**** Exercise inputs
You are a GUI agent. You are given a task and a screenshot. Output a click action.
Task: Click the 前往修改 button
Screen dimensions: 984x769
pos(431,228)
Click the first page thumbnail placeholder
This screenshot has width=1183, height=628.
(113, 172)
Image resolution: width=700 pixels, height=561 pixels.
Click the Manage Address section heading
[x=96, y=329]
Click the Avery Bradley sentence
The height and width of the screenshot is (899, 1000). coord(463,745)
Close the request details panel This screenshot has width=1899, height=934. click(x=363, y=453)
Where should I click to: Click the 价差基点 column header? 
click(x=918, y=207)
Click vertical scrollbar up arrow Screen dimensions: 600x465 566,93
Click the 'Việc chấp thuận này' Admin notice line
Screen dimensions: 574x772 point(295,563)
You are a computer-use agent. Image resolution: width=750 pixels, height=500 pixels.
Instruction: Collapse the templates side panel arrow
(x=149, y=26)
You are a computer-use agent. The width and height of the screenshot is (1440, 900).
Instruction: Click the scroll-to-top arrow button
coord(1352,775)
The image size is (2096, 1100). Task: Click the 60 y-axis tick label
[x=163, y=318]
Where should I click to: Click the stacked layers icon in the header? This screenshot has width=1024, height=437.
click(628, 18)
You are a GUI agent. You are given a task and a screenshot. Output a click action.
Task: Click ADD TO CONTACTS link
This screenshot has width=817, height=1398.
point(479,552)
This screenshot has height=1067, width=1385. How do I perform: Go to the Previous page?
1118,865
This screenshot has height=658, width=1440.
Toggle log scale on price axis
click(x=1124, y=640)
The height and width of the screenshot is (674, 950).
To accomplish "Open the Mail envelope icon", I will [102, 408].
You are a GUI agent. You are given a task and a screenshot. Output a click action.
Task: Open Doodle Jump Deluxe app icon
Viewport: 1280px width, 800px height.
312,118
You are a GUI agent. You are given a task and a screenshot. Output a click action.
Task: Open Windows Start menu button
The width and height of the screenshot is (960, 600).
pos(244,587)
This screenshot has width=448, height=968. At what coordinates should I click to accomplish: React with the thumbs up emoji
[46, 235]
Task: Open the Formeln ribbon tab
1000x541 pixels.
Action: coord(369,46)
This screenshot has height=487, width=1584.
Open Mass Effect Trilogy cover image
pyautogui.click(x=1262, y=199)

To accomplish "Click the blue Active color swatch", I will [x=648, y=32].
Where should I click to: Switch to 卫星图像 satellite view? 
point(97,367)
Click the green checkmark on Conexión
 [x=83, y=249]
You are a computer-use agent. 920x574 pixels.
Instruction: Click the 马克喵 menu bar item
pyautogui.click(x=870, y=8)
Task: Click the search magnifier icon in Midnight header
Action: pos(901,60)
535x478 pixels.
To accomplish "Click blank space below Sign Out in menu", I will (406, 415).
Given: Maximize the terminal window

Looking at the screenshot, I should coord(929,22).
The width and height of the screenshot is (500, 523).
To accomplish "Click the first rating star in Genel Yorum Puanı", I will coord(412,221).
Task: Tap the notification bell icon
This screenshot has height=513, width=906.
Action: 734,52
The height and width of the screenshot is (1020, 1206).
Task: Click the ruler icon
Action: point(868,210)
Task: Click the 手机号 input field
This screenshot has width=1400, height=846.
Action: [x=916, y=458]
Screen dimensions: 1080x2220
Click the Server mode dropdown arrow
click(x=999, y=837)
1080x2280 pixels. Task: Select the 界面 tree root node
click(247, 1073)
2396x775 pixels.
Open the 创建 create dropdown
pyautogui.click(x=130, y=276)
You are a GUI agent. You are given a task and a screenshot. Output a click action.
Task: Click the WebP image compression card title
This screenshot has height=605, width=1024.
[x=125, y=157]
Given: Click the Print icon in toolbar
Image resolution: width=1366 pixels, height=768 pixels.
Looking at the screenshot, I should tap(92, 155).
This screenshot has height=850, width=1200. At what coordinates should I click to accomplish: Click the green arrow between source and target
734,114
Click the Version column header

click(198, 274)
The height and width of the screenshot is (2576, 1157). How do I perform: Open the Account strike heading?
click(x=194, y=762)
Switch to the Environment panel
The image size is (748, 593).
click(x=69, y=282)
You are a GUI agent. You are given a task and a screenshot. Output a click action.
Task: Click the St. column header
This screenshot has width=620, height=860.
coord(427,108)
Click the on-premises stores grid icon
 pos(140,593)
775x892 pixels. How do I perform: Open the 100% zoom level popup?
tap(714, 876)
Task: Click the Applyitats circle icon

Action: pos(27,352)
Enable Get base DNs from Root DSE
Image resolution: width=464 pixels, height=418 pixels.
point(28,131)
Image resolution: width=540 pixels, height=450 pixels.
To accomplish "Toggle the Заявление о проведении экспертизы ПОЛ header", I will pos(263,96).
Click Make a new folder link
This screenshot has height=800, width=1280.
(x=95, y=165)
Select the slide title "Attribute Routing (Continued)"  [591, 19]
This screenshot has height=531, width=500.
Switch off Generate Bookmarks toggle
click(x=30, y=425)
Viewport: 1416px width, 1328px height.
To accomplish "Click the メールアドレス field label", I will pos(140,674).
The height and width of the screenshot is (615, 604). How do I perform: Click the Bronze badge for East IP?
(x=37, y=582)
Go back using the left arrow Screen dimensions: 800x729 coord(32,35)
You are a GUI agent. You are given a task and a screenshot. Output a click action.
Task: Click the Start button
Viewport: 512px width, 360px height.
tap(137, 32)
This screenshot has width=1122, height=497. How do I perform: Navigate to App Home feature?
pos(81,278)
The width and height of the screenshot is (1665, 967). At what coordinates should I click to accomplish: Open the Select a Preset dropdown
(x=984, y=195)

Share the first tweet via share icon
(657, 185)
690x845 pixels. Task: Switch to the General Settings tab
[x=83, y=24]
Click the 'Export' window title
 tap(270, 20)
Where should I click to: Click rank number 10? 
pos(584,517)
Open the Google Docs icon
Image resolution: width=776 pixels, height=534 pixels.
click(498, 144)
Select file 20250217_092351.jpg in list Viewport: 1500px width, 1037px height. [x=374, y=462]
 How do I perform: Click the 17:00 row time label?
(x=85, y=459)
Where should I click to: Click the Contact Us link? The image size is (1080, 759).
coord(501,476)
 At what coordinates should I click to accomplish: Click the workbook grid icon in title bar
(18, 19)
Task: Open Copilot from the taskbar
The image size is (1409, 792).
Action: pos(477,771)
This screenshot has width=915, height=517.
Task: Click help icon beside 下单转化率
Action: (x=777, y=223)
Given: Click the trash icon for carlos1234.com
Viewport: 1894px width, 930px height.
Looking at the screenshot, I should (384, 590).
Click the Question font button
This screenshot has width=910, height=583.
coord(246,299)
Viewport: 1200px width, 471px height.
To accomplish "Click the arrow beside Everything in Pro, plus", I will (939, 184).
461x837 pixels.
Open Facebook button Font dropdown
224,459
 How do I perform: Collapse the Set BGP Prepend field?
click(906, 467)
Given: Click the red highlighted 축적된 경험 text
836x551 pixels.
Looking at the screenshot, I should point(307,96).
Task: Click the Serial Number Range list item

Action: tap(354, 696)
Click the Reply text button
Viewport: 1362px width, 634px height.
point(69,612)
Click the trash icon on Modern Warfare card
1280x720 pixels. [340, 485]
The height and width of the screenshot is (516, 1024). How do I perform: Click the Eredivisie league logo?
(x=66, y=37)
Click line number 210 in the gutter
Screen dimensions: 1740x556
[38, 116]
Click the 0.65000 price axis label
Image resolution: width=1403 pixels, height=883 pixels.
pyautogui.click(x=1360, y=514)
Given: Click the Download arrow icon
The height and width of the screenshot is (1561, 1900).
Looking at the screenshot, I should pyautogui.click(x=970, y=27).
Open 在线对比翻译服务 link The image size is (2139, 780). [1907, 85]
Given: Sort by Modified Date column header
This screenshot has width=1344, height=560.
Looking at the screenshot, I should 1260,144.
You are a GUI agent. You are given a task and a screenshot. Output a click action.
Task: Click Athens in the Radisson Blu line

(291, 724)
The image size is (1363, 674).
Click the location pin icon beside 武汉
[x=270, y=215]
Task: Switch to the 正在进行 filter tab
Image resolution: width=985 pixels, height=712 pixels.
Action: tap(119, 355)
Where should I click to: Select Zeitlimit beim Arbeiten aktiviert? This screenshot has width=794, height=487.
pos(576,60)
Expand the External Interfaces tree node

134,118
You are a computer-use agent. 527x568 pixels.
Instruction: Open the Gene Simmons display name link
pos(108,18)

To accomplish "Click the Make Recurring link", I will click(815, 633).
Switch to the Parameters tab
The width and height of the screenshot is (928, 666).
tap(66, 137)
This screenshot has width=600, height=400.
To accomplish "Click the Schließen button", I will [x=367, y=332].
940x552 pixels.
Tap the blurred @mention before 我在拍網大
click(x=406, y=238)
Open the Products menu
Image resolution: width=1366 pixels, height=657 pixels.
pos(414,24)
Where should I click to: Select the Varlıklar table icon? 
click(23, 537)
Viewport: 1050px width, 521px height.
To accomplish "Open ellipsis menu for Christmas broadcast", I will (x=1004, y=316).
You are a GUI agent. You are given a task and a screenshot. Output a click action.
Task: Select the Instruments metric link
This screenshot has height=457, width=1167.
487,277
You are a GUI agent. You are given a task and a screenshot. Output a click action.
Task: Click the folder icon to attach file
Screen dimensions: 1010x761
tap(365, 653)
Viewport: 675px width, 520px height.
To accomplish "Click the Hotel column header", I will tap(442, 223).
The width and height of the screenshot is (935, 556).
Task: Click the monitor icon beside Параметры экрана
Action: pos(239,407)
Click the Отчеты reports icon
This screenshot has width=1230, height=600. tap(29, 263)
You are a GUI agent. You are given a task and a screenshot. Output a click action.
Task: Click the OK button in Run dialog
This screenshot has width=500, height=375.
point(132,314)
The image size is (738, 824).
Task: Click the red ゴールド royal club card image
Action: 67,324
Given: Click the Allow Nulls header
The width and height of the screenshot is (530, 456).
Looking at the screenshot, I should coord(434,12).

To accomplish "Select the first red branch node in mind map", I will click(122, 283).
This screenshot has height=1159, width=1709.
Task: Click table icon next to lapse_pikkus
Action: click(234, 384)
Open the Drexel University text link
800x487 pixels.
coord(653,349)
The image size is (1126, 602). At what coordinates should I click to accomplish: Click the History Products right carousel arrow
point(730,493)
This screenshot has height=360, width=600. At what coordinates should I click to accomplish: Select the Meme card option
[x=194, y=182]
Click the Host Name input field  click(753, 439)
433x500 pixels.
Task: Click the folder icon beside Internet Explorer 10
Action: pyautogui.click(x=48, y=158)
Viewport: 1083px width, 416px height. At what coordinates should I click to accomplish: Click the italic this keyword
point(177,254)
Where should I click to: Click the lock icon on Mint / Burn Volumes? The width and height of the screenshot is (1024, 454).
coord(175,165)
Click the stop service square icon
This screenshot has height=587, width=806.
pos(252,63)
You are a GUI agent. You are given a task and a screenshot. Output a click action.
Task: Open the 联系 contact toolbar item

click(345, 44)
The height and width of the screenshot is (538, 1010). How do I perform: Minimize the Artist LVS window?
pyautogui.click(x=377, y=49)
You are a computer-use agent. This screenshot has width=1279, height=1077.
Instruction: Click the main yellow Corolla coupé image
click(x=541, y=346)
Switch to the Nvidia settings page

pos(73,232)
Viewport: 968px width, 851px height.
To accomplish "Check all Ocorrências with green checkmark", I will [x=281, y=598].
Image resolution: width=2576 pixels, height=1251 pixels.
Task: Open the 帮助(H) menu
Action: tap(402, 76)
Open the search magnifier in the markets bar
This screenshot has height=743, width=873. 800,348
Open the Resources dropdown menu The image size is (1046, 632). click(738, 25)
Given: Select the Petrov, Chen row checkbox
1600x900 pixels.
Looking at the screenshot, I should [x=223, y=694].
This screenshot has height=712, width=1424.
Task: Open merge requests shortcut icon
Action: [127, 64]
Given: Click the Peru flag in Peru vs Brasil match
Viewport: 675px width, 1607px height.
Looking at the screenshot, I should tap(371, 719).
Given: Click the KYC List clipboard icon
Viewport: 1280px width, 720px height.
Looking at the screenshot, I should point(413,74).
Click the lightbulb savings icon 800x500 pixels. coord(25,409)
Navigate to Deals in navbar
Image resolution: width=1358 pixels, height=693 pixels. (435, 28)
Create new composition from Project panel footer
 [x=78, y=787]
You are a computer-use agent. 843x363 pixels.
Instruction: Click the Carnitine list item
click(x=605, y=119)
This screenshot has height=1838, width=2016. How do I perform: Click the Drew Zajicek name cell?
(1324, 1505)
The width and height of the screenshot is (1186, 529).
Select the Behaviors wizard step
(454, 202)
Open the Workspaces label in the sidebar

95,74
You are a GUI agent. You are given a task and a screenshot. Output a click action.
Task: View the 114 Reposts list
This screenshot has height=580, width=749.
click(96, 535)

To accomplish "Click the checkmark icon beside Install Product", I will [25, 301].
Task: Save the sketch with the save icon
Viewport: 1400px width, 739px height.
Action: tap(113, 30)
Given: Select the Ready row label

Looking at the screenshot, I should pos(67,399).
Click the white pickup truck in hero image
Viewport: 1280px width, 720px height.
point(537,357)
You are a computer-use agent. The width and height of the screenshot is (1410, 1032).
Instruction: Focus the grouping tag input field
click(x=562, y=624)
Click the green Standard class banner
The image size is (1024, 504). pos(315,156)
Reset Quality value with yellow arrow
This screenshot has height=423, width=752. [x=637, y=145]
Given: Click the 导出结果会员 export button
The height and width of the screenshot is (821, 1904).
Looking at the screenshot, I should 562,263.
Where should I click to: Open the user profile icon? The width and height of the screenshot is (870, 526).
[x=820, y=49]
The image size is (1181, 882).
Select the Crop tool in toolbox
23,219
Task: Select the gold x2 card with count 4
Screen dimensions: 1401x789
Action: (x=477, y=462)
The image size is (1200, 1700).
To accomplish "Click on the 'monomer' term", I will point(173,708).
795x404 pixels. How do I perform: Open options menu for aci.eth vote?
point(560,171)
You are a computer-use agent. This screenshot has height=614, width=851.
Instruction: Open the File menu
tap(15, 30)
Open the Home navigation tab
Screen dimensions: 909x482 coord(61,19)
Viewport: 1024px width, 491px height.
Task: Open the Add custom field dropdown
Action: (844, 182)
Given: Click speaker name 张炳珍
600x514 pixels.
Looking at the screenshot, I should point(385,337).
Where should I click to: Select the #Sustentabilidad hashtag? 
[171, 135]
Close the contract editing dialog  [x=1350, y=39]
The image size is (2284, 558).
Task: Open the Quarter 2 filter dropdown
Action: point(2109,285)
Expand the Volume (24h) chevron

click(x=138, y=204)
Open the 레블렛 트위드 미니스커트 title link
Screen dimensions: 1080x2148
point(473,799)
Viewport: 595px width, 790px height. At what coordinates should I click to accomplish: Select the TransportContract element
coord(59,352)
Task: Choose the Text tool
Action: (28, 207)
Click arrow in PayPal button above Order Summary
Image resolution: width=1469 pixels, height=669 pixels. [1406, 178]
********
**Exercise details**
Which of the lines above mention the word "Make"? Pull those lines out.

**Response to the task**
Click Make a new folder link
To accomplish "Click the Make Recurring link", I will click(815, 633).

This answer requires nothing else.